Only one stretch of the data below should be repeated: the lines from the line containing "Contact (183, 1861)" through the line containing "O cookies [tab] (1123, 430)", inclusive, exactly as they are.

- **Saved entries**
────
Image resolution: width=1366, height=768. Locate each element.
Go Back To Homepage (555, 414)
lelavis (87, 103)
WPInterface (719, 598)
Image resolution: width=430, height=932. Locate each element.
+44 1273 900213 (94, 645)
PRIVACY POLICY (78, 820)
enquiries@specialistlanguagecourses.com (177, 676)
────
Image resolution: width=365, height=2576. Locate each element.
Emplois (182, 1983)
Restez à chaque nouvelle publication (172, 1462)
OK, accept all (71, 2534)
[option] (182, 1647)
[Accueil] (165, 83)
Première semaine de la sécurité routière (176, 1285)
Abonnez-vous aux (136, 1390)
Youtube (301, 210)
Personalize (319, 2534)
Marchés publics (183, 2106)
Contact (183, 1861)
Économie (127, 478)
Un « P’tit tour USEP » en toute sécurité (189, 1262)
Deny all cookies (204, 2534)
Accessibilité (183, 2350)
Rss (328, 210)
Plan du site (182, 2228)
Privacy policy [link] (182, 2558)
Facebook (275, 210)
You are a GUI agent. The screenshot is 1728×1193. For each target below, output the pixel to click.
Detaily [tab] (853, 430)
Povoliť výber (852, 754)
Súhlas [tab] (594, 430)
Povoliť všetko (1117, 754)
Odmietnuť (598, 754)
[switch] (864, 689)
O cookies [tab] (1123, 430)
────
- **SOLVED PROBLEM**
Contact (183, 1861)
Économie (127, 478)
Un « P’tit tour USEP » en toute sécurité (189, 1262)
Deny all cookies (204, 2534)
Accessibilité (183, 2350)
Rss (328, 210)
Plan du site (182, 2228)
Privacy policy [link] (182, 2558)
Facebook (275, 210)
You are a GUI agent. The screenshot is 1728×1193. For each target below, output the pixel to click.
Detaily [tab] (853, 430)
Povoliť výber (852, 754)
Súhlas [tab] (594, 430)
Povoliť všetko (1117, 754)
Odmietnuť (598, 754)
[switch] (864, 689)
O cookies [tab] (1123, 430)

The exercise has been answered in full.